Beginning with the line that holds "Where should I click to: Select", copy every remaining line of the listing below exactly, and leave the pictures out.

[Data under study]

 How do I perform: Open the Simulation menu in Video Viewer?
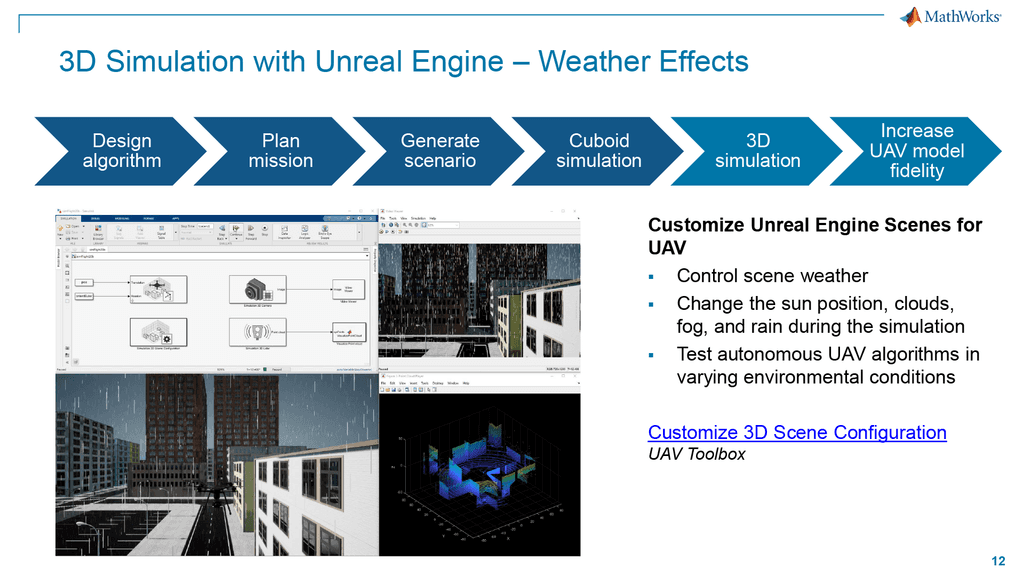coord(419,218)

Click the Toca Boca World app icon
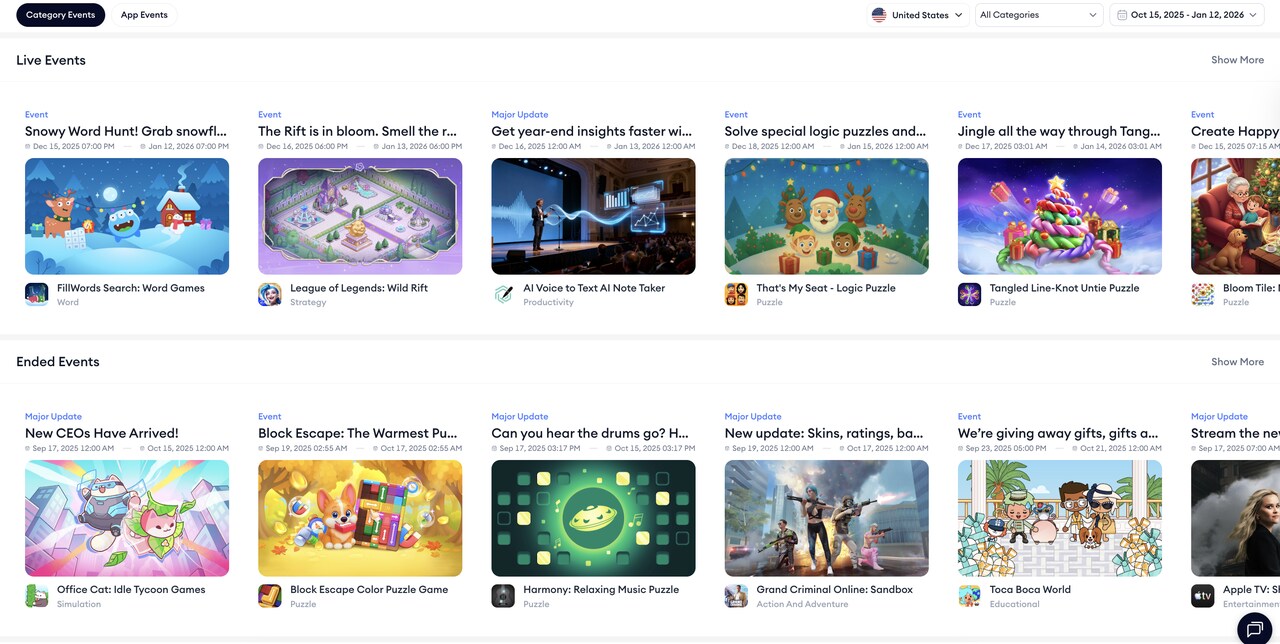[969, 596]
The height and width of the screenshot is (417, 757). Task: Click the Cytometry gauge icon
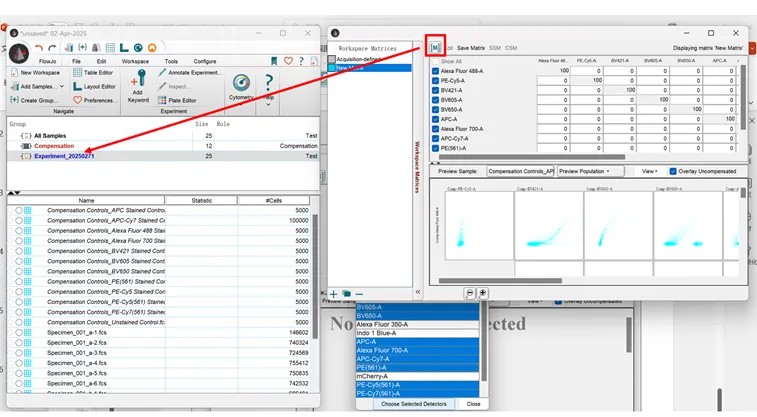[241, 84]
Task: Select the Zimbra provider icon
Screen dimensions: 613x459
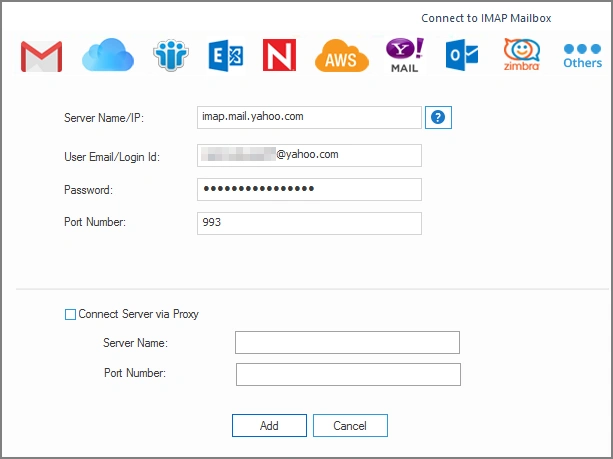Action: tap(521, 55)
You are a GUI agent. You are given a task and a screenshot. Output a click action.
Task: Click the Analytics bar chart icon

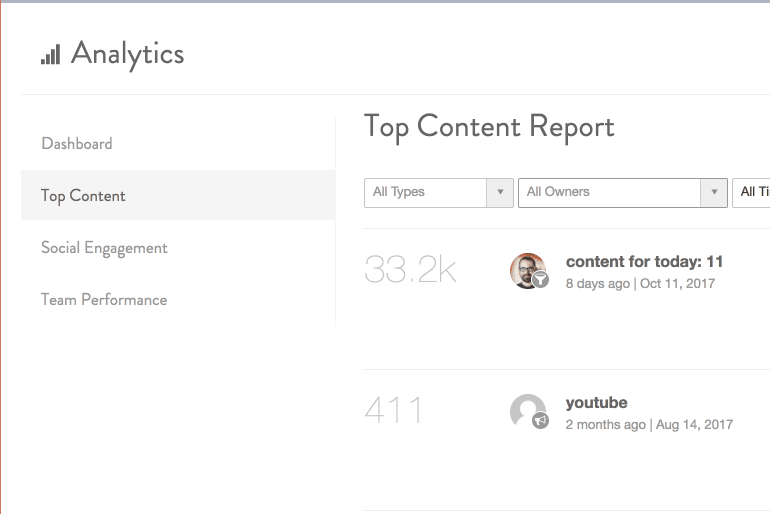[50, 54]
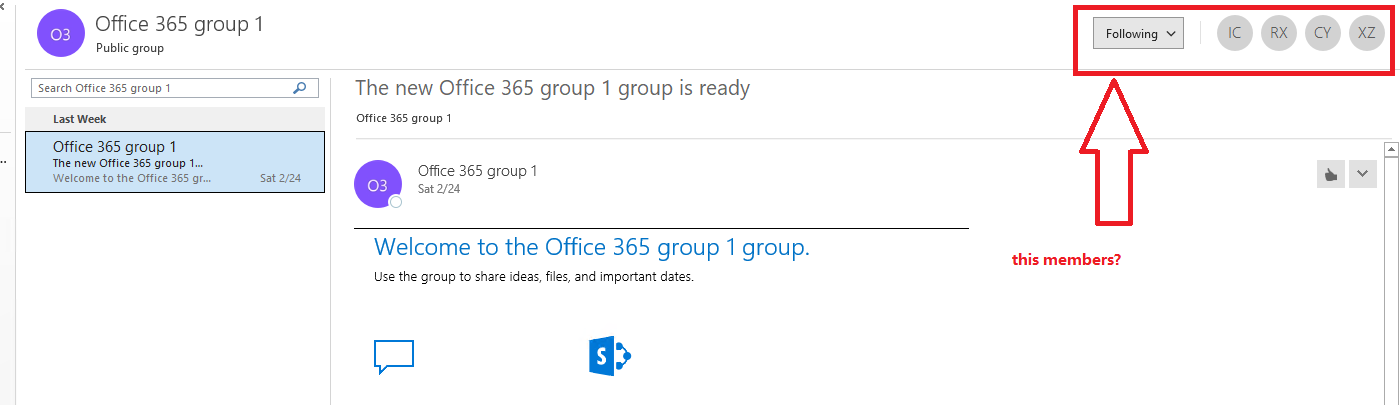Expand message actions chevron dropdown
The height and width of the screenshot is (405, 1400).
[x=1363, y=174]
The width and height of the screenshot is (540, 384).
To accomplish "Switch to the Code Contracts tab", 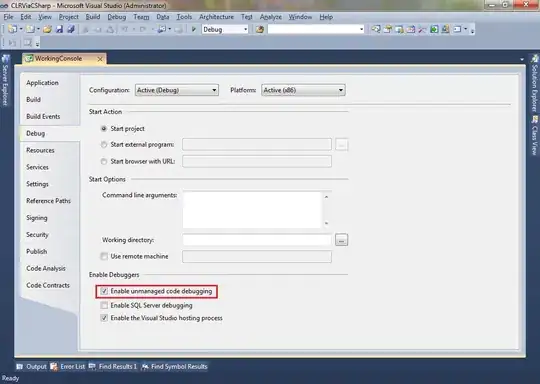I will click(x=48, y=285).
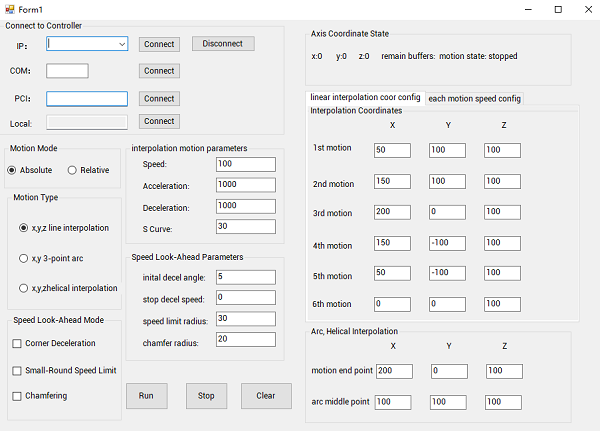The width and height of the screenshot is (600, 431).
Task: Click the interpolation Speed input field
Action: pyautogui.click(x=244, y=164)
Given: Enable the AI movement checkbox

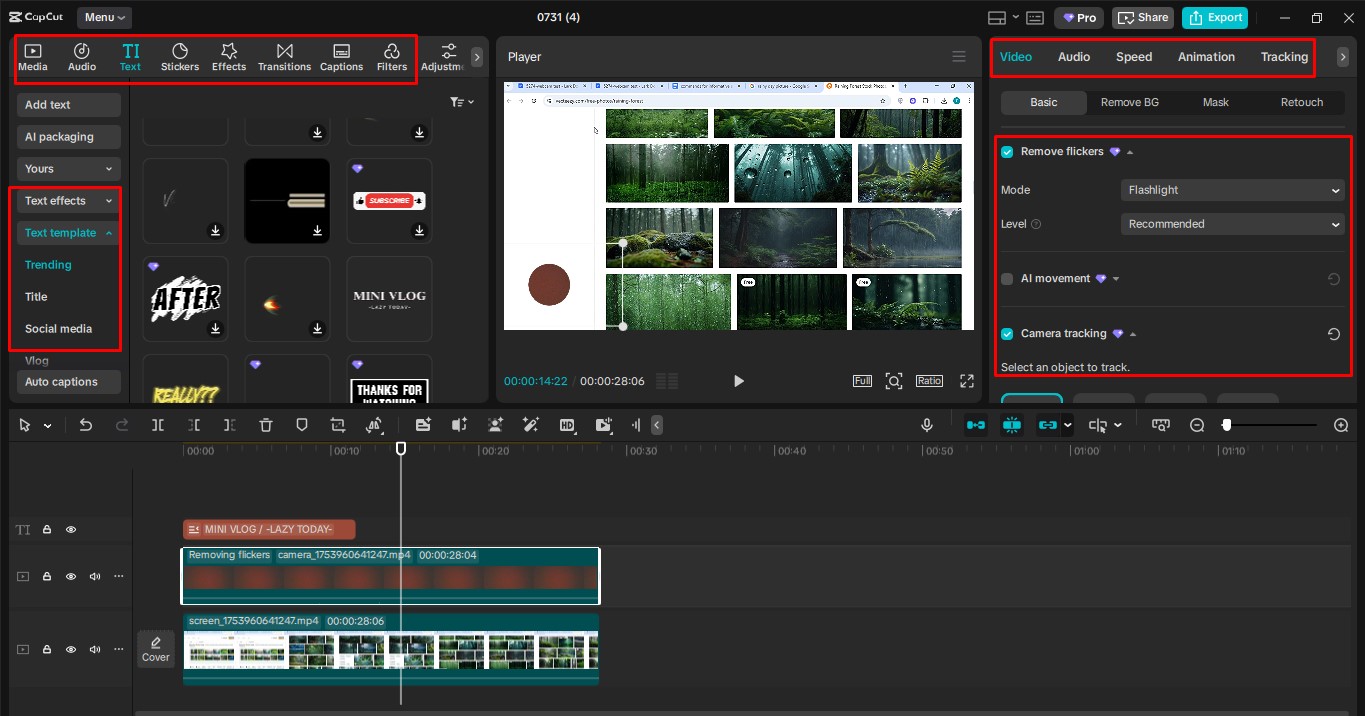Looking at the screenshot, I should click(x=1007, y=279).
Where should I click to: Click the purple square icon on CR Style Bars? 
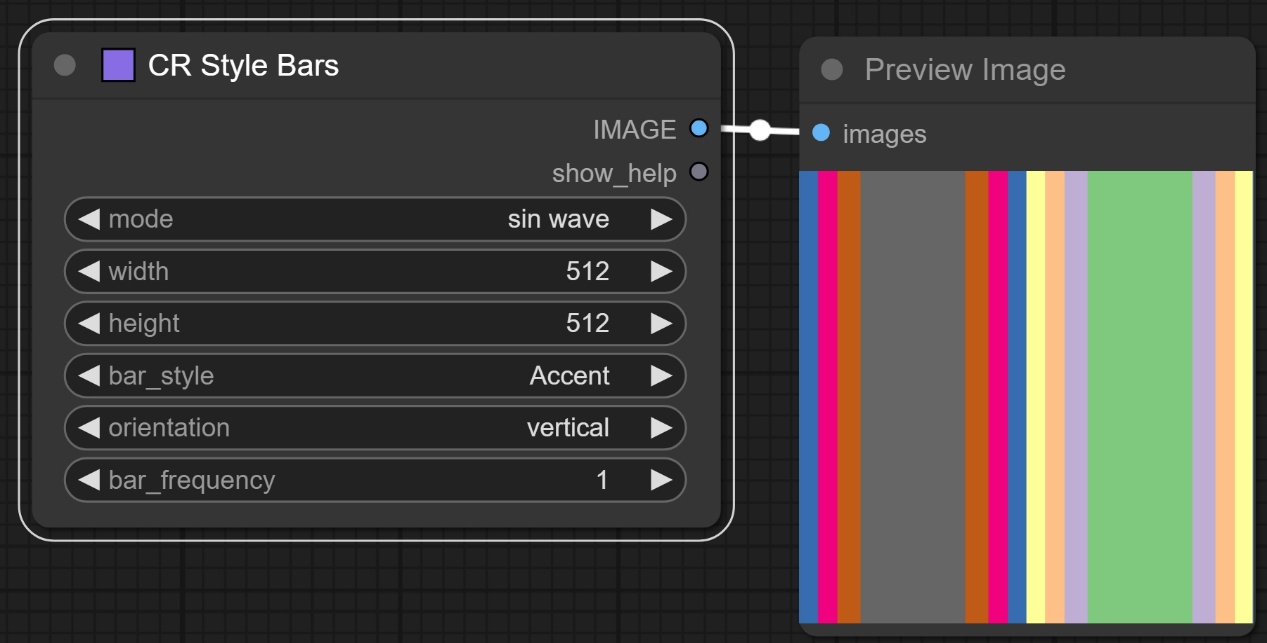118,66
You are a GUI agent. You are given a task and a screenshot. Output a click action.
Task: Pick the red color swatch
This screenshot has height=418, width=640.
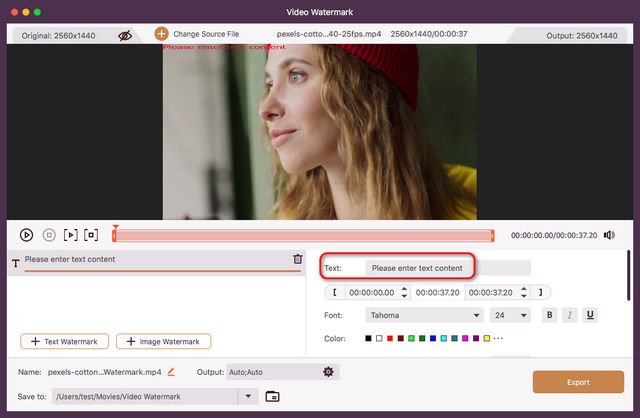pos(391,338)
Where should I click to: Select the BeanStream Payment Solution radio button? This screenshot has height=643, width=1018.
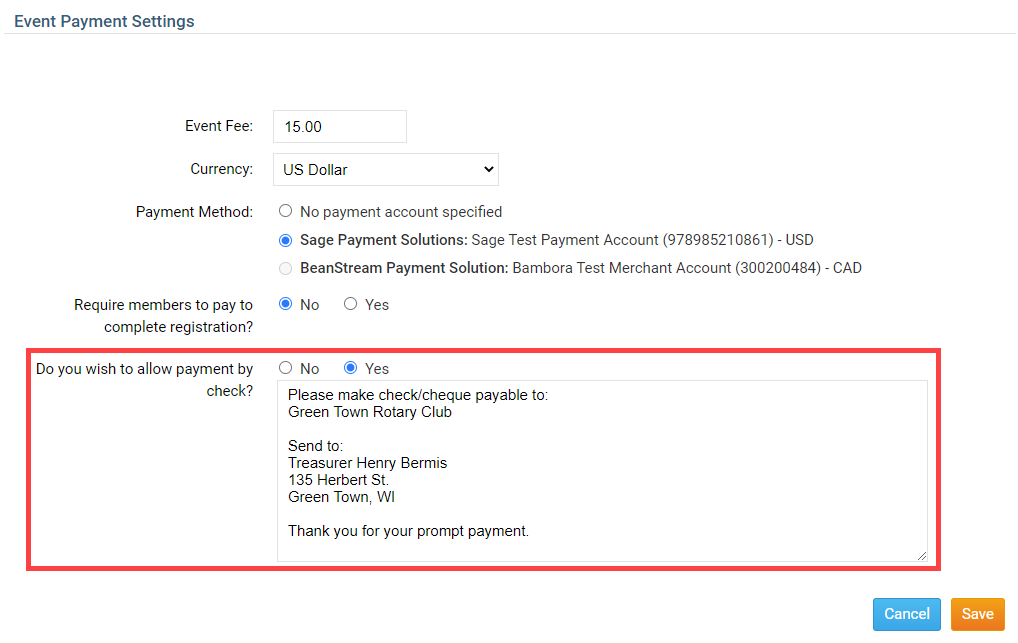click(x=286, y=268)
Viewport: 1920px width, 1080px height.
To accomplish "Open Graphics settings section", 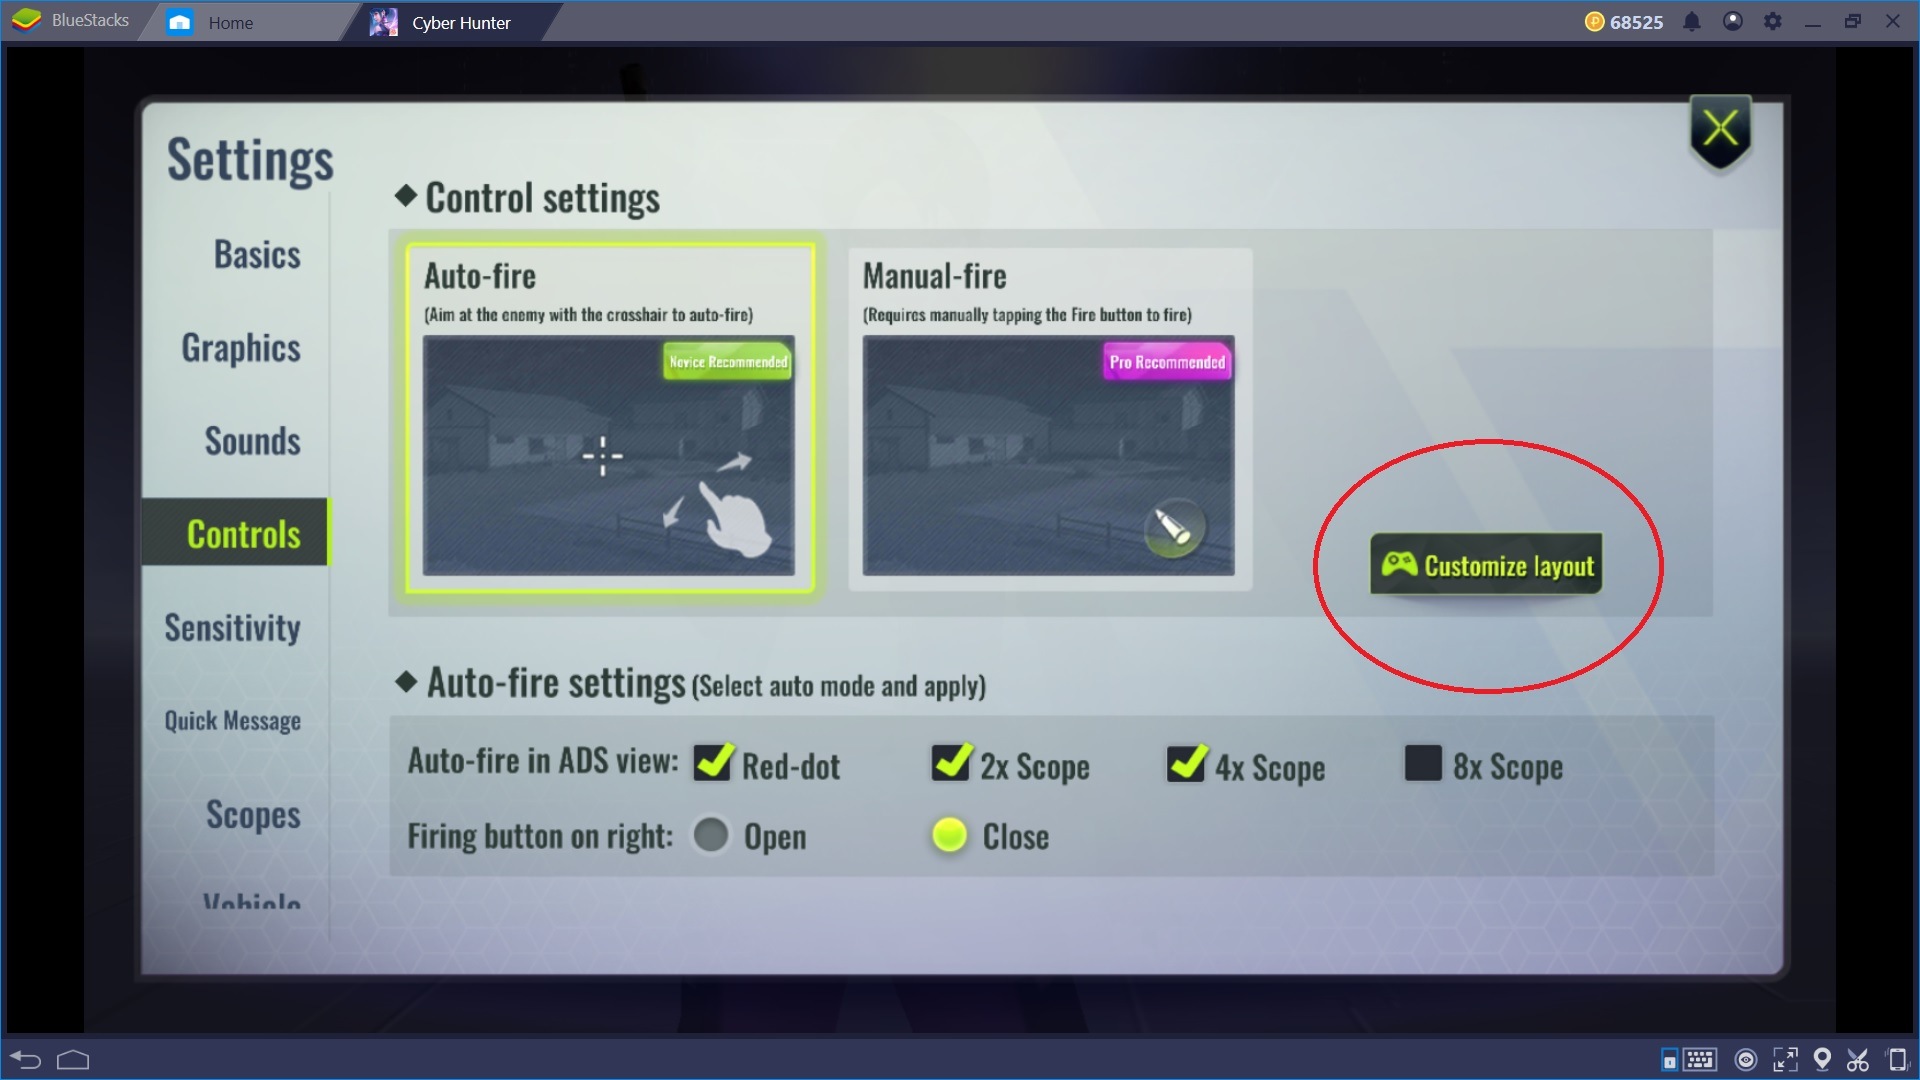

[/Data under study]

- _Solution for this task_
Where should I click to: Select the BeanStream Payment Solution radio button? This screenshot has height=643, width=1018.
click(x=286, y=268)
Viewport: 1920px width, 1080px height.
To accomplish "Open Graphics settings section", 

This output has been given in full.